Generally, the concept of *least squares* is used to draw the best fit line. The least squares method uses the vertical deviation of each data point from the best fit line (i.e. the deviation denoted as `Y - hatY` ). The best fit line results when there is the smallest value for the sum of the squares of the deviations between Y and `hatY` . That is, we want to minimize the equation

`sum_(i=1)^R(Y-hatY)^2`

Here we want to put the amount accumulated (in dollars) by John along Y axis and number of days since the beginning of the year along the X-axis.
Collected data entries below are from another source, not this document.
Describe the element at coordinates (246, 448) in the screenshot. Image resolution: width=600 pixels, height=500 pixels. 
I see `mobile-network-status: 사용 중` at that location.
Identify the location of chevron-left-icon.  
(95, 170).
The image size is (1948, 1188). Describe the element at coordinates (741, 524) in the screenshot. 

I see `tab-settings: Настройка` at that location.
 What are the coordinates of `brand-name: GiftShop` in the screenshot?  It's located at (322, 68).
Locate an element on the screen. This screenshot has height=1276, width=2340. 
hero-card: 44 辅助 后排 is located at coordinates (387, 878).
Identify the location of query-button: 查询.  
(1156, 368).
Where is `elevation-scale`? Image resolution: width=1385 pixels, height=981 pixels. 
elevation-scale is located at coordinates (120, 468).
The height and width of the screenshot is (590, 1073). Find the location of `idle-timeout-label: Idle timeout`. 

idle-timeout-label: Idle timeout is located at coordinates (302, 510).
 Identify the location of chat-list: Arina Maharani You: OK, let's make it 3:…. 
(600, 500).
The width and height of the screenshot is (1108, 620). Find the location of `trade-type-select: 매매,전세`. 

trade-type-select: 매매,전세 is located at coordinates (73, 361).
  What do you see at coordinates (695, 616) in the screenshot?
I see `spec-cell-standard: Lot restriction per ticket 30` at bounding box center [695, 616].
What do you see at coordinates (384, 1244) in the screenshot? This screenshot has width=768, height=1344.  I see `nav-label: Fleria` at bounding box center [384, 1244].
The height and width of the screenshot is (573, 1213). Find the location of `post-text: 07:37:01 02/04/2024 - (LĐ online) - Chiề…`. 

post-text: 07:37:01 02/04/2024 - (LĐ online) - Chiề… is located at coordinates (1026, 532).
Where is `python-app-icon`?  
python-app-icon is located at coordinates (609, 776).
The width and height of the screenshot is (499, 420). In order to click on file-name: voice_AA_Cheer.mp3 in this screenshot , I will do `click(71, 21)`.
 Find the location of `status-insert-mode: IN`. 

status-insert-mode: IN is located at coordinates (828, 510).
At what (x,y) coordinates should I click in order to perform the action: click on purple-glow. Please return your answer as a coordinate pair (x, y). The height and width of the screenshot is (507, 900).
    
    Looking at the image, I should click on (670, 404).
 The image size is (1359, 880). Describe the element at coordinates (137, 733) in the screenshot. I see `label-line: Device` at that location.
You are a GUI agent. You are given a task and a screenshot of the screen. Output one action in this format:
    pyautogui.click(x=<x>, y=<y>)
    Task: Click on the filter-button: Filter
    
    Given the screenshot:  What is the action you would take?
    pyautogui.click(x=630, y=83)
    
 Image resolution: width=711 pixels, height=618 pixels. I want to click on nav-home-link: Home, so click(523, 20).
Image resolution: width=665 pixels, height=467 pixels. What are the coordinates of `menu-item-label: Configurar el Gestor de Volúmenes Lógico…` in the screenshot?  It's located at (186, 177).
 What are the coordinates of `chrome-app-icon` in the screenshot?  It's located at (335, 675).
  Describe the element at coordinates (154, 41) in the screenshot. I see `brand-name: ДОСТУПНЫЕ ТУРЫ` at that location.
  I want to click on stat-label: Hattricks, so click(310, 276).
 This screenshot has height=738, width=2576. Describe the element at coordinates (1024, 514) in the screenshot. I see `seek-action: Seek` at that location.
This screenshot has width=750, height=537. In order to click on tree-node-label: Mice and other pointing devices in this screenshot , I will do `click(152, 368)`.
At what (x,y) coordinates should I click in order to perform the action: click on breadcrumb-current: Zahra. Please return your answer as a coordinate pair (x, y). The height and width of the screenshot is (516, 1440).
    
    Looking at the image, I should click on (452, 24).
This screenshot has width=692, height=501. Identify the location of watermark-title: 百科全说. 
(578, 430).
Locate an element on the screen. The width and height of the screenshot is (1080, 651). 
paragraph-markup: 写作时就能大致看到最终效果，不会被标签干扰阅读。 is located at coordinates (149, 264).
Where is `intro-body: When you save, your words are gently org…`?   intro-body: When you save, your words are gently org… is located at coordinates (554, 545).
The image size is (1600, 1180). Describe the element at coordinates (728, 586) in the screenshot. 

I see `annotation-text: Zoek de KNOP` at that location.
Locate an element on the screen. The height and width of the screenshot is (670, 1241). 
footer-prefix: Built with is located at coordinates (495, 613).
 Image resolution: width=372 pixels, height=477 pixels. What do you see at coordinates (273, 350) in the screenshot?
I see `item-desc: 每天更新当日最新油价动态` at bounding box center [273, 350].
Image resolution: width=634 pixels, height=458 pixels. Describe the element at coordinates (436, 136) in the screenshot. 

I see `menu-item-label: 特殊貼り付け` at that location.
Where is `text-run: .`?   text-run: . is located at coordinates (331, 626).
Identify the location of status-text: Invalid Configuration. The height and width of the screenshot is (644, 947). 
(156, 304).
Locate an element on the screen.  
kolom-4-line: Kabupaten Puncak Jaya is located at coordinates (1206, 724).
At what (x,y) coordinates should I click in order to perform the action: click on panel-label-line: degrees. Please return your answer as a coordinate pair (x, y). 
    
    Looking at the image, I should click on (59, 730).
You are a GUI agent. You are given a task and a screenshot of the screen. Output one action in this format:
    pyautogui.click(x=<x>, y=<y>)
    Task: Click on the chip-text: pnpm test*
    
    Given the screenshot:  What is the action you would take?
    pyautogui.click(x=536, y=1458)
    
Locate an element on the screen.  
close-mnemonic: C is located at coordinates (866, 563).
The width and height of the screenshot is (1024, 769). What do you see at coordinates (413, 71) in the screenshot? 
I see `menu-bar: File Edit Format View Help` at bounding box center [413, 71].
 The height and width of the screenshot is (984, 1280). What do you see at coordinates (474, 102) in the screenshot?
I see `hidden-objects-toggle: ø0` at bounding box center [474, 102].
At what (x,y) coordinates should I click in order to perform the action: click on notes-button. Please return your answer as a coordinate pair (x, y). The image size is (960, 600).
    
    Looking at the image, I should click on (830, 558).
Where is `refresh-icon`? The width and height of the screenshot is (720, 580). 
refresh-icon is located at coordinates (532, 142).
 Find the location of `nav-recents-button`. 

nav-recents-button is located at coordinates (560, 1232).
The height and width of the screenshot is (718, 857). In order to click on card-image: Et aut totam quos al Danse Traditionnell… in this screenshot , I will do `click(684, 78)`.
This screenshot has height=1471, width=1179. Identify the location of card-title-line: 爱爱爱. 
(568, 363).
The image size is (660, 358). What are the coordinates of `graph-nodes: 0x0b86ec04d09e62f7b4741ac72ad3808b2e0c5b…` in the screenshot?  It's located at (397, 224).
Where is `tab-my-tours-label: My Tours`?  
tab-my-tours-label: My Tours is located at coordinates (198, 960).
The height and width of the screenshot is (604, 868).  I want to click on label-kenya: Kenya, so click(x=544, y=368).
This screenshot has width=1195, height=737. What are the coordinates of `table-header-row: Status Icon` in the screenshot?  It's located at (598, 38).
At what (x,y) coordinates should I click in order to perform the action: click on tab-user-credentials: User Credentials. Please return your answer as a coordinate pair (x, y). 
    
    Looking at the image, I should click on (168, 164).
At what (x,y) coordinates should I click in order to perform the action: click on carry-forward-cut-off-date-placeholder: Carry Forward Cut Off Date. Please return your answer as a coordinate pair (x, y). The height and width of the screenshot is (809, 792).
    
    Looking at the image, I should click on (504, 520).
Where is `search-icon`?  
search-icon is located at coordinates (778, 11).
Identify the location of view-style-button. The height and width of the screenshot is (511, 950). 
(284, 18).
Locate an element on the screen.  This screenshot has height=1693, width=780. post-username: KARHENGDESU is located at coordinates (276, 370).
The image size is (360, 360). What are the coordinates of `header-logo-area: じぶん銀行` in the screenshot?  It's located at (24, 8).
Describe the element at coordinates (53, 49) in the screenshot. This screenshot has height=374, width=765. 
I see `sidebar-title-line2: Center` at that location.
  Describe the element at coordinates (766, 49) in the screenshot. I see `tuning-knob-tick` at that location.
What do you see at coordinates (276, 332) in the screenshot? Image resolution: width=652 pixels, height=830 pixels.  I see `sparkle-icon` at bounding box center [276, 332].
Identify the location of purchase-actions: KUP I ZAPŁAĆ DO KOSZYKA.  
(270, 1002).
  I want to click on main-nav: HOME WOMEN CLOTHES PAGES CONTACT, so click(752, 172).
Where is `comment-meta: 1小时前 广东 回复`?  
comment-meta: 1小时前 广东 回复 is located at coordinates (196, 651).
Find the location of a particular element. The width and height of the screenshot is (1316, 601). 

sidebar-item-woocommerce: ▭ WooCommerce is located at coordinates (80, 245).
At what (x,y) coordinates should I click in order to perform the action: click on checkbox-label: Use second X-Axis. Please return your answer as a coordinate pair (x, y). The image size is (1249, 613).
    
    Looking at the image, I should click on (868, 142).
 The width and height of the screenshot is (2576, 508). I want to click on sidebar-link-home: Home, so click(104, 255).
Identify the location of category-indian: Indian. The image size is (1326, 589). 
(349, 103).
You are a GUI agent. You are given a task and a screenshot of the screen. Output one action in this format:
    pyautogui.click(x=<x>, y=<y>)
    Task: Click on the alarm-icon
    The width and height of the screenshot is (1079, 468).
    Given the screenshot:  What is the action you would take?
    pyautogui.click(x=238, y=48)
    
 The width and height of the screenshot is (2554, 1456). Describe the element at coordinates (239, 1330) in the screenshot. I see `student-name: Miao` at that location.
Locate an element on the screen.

The steps of regression analysis will follow:

**X Y X^2 Y^2 XY**

**-------------------------------------------------------------**

31 11.09 961 122.9881 343.79

59 22.27 3481 495.9529 1313.93

120 44.35 14400 1966.923 5322

212 75.82 44944 5748.672 16073.84

243 89 59049 7921 21627

304 114.76 92416 13169.86 34887.04

---------------------------------------------------------------

969 357.29 215251 29425.39 79567.6

(`barX` =161.5, `barY` =59.548)

`b=(sum(XY)-(sumXsumY)/n)/(sumX^2-(sumX)^2/n)`

`=(79567.6-969*357.29/6)/(215251-969^2/6)`

`=0.372`

`a=barY-bbarX=59.548-0.372*161.5=-0.550`

Therefore, the equation of the best fit line is `Y=0.372X-0.550`

Value of the regression coefficient is:

`=sum(XY)/sqrt(sum(X^2)*sum(Y^2))`

`=79567.6/sqrt(215251*29425.39)`

`=0.9998`

So, there is a very strong correlation between the independent variable (number of days) with the dependent variable (amount accumulated in dollars).